*** Data for analysis Section Begins ***
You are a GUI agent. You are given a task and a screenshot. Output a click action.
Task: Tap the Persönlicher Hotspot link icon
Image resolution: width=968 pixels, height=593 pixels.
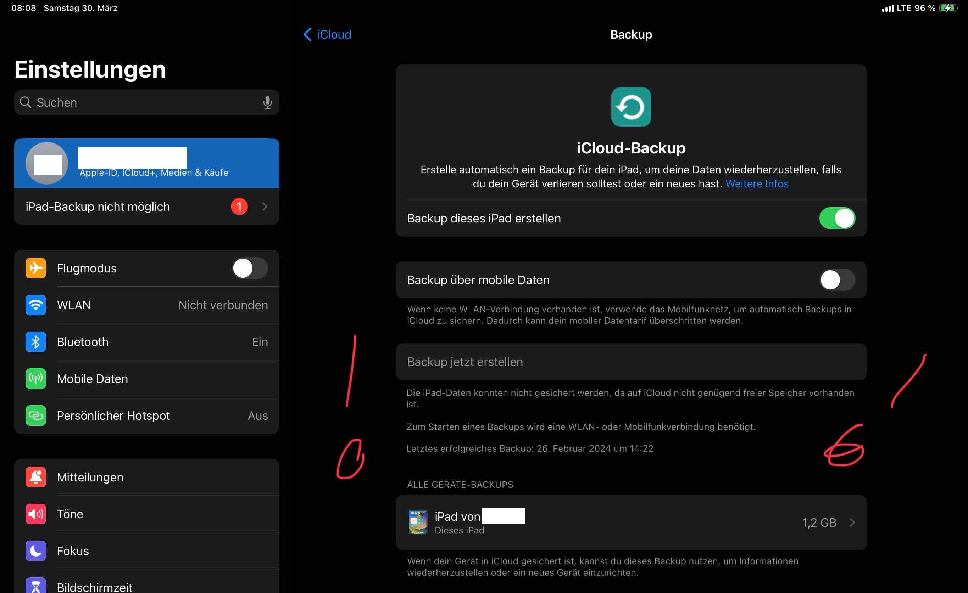36,416
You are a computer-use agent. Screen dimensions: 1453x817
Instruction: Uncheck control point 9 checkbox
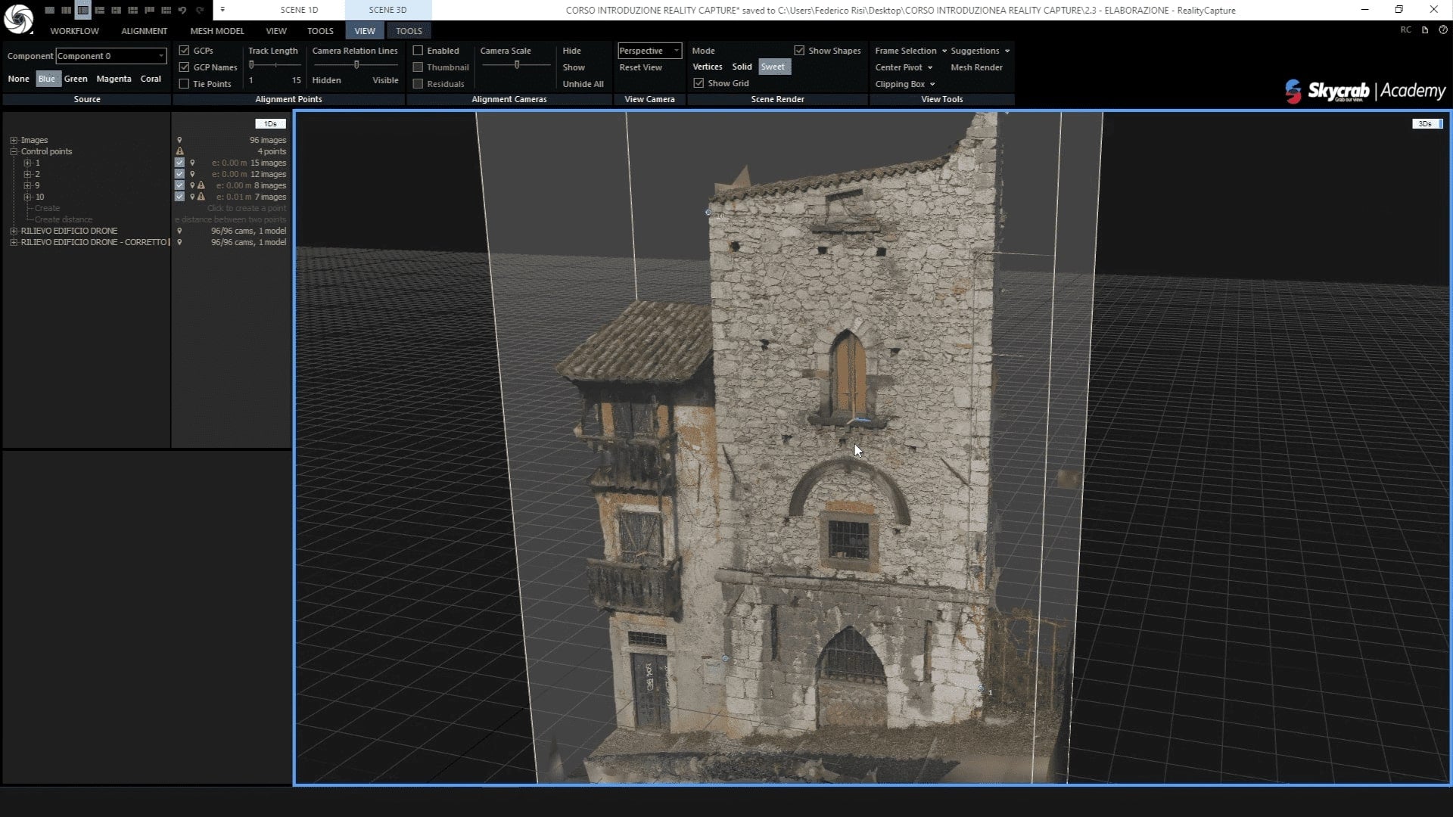179,185
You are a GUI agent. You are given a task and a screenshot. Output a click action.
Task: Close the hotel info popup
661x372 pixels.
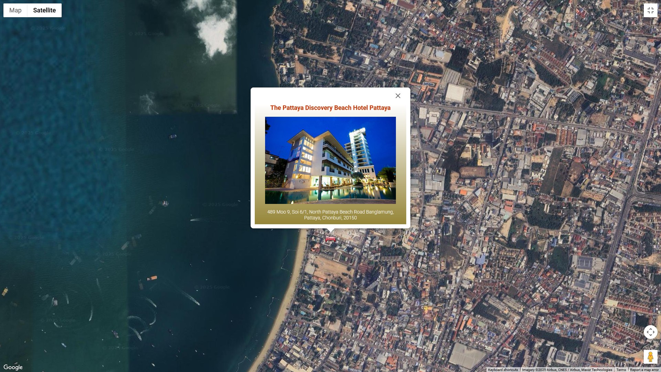(398, 96)
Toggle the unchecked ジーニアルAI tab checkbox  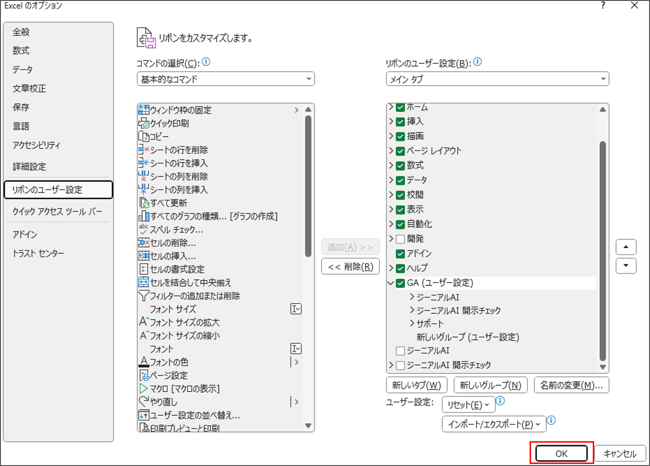[x=400, y=351]
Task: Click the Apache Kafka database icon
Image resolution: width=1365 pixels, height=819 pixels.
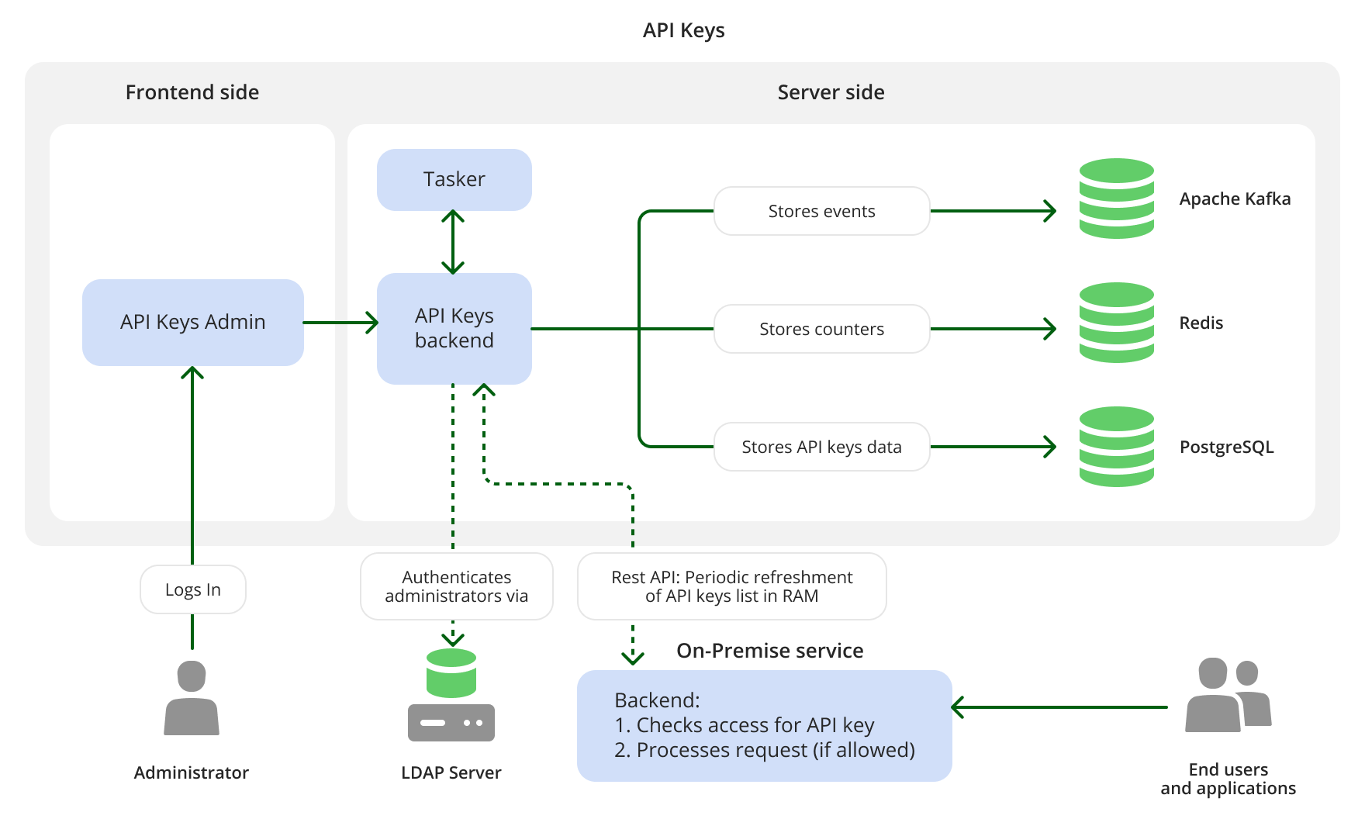Action: [x=1117, y=198]
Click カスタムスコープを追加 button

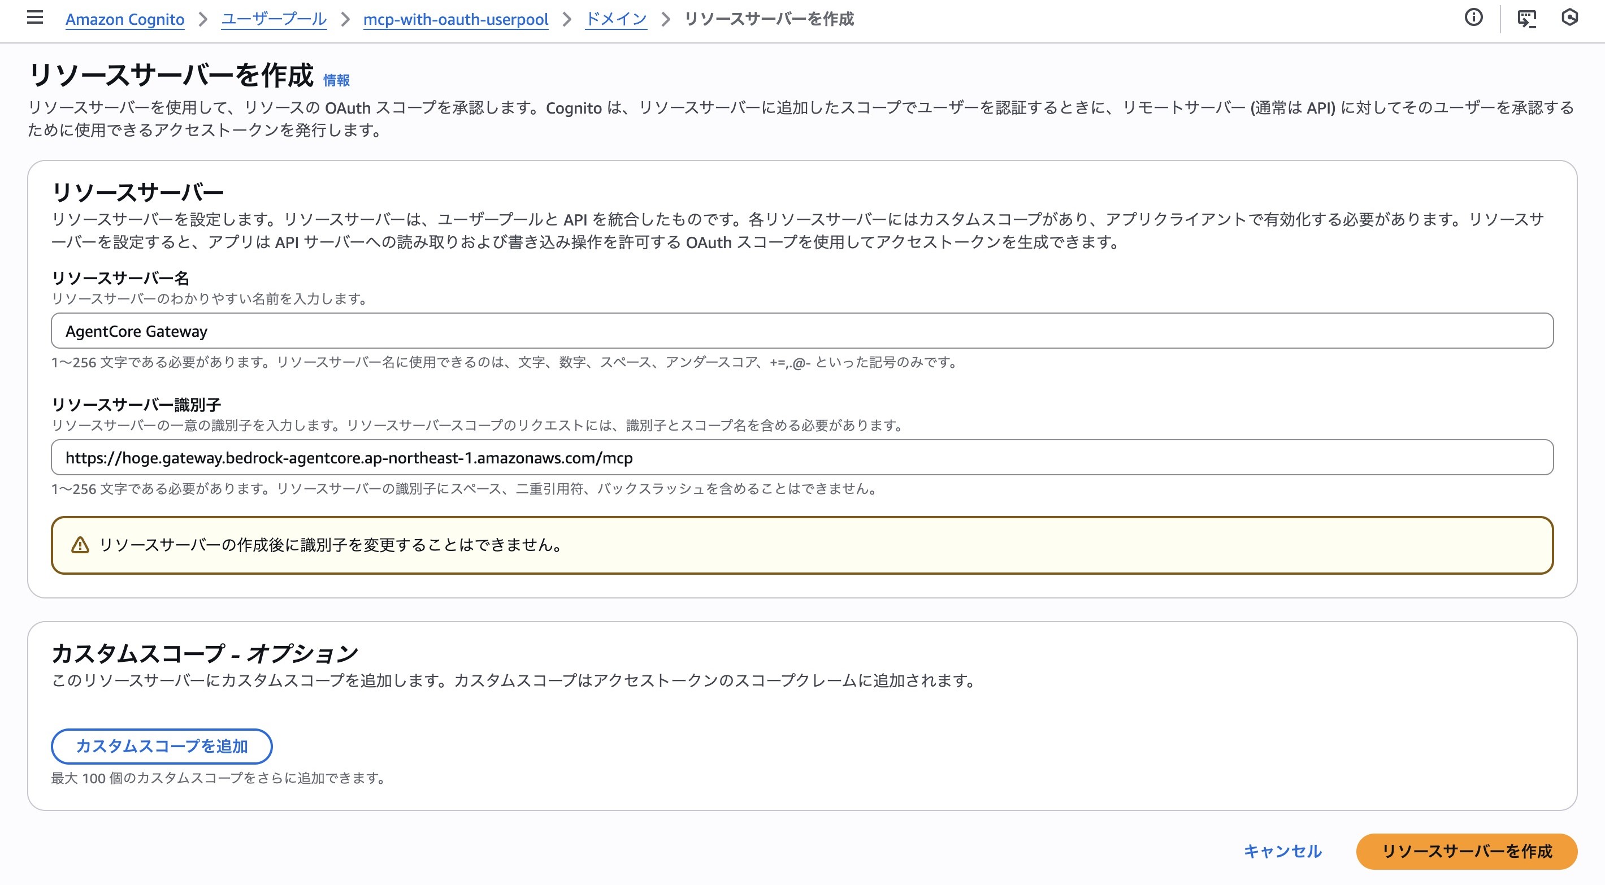[x=161, y=746]
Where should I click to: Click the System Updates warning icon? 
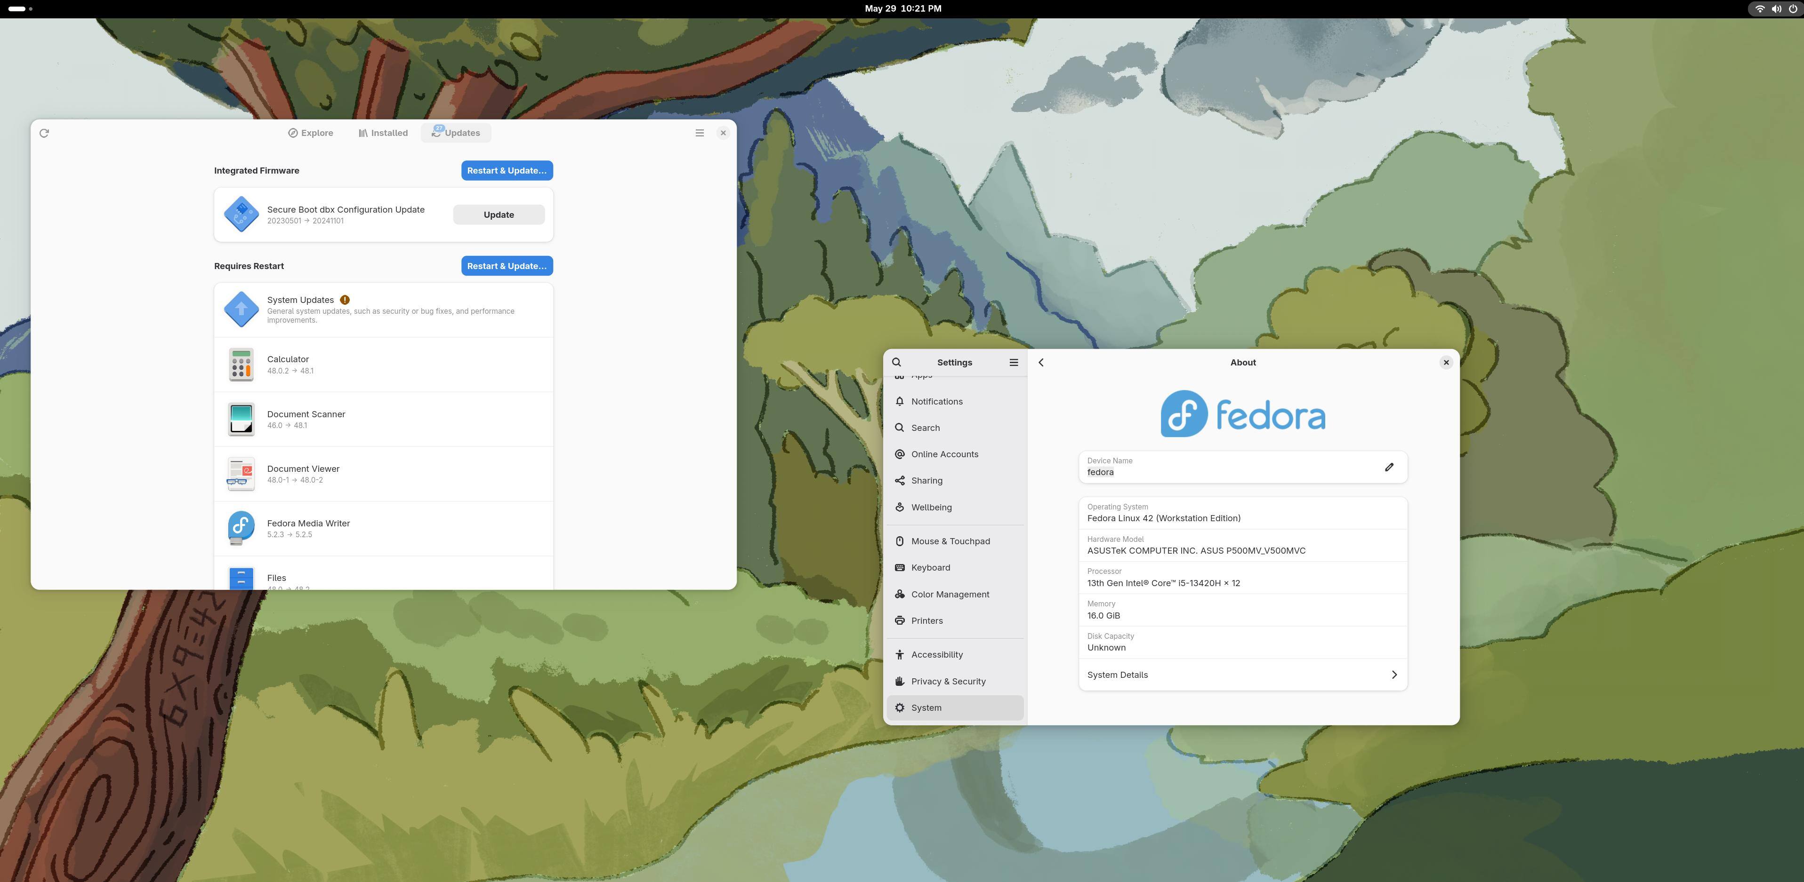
*** Data for analysis Section Ends ***
Everything from the line containing "Task: Click the Apache Kafka database icon" to the last line of the records above should be reproduced exactly, except the pictures.

== Response to this task ==
Task: Click the Apache Kafka database icon
Image resolution: width=1365 pixels, height=819 pixels.
Action: [x=1117, y=198]
Click カスタムスコープを追加 button

[x=161, y=746]
Where should I click to: Click the System Updates warning icon? 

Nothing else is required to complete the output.